According to several media reports two weeks ago, the new head of the London Stock Exchange intends to dump TradElect, their flagship system introduced two years ago for a cool £40 million investment.
Ever since the system crashed last September and the LSE's share price tanked, we've all been wondering what would happen, especially as the new exchanges like Chi-x and Turquoise claim millisecond latency compared to LSE's aspirations to get theirs down to six or less.
Latency is critical as being slower means losing trade executions means losing liquidity, revenues, margin and more.
Seeing the murmur about the system dump (!) did hit my radar but I assumed it was down to a view of how to compete with Chi-x, rather than necessarily the core technologies being flawed.
However, the core technologies are the flaw if LSE is to compete with Chi-x, and there's growing evidence in the technical press that the issues boil down to TradElect being built on Microsoft platforms. In particular, there's this key commentary from Computerworld’s Blog:
“Anyone who was ever fool enough to believe that Microsoft software was good enough to be used for a mission-critical operation had their face slapped this September when the LSE (London Stock Exchange)'s Windows-based TradElect system brought the market to a standstill for almost an entire day. While the LSE denied that the collapse was TradElect's fault, they also refused to explain what the problem really was. Sources at the LSE tell me to this day that the problem was with TradElect.
“Since then, the CEO that brought TradElect to the LSE, Clara Furse, has left without saying why she was leaving. Sources in the City-London's equivalent of New York City's Wall Street–tell me that TradElect's failure was the final straw for her tenure. The new CEO, Xavier Rolet, is reported to have immediately decided to put an end to TradElect.
“TradElect runs on HP ProLiant servers running, in turn, Windows Server 2003. The TradElect software itself is a custom blend of C# and .NET programs, which was created by Microsoft and Accenture, the global consulting firm. On the back-end, it relied on Microsoft SQL Server 2000. Its goal was to maintain sub-ten millisecond response times, real-time system speeds, for stock trades.
“It never, ever came close to achieving these performance goals. Worse still, the LSE's competition, such as its main rival Chi-X with its MarketPrizm trading platform software, was able to deliver that level of performance and in general it was running rings about TradElect.

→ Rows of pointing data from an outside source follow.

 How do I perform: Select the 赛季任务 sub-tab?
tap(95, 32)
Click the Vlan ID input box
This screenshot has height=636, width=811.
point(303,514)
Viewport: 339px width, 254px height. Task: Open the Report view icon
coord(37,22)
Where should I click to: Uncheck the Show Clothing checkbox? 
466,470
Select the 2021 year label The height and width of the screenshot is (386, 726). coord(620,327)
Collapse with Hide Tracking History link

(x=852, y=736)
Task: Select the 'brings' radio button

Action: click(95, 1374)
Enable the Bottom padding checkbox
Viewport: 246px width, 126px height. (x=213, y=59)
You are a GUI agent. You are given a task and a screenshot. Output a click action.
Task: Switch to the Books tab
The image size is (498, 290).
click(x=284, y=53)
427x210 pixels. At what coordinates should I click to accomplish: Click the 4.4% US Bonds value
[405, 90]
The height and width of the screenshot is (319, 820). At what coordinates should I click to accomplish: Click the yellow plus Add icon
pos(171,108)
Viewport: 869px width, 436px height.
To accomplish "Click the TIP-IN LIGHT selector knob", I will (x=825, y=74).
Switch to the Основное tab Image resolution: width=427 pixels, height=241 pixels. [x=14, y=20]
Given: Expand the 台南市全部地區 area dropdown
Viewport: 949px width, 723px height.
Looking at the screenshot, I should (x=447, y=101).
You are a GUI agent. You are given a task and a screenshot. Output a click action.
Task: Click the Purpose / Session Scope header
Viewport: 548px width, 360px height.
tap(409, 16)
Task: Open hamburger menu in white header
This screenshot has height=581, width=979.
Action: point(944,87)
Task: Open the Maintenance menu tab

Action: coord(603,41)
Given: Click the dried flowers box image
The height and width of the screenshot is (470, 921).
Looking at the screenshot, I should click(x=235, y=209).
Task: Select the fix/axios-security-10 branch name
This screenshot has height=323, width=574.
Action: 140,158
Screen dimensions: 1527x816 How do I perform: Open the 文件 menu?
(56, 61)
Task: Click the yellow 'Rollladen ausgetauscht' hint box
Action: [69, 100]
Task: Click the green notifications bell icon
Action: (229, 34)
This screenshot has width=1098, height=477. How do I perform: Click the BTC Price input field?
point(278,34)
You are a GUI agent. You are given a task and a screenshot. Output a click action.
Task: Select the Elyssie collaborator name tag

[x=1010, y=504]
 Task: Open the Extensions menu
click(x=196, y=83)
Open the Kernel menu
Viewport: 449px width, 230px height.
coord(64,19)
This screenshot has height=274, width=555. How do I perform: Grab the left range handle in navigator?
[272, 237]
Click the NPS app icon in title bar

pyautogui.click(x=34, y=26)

Three guesses what MarketPrizm runs on and the first two don't count. The answer is Linux.
“It's not often that you see a major company dump its infrastructure software the way the LSE is about to do. But, then, it's not often you see enterprise software fail quite so badly and publicly as was the case with the LSE. I can only wonder how many other Windows enterprise software failures are kept hidden away within IT departments by companies unwilling to reveal just how foolish their decisions to rely on archaic, cranky Windows software solutions have proven to be.
“I'm sure the LSE management couldn't tell Linux from Windows without a techie at hand. They can tell, however, when their business comes to a complete stop in front of the entire world.
“So, might I suggest to the LSE that they consider Linux as the foundation for their next stock software infrastructure? After all, besides working well for Chi-X, Linux seems to be doing quite nicely for the CME (Chicago Mercantile Exchange), the NYSE (New York Stock Exchange), etc., etc.”
The wonders of latency, ay?
So why am I picking up on this story two weeks late?
Because there an interesting 280+ comments on this article, and so I’ve picked a few choice comments.
I'd like to pick up on a couple of factual inaccuracies in the article:
"…it relied on Microsoft SQL Server 2000"
The TradElect platform has been using SQL Server 2005 since early last year.
"… goal was to maintain sub-ten millisecond response times…never, ever came close to achieving these performance goals…"
The platform currently has an average response time of around 3ms – as measured externally, in production, on a network tap.
As the article says, "created by Microsoft and Accenture". Microsoft uses the LSE implementation as a poster child for successful, demanding enterprise deployments of Microsoft products. Looks like this child is going to be their red-headed step child, and soon to be orphaned.
From a Microsoft official case study (Download Case Study):
"In the development, roll-out, and implementation processes, Microsoft worked closely with the London Stock Exchange to ensure not only that they understood their immediate requirements, but that the solution fitted their long-term business plans as specified in the TRM project."Robin Paine, Chief Technical Officer at the Exchange, says: ‘The London Stock Exchange was looking for a responsive partner to engage across all phases o
f the Technology Roadmap programme. The collaborative approach Microsoft offered made it an ideal choice.’"
This looks like a bit of a public embarrassment if LSE does dump TradElect, not only for them but also for Microsoft and Accenture.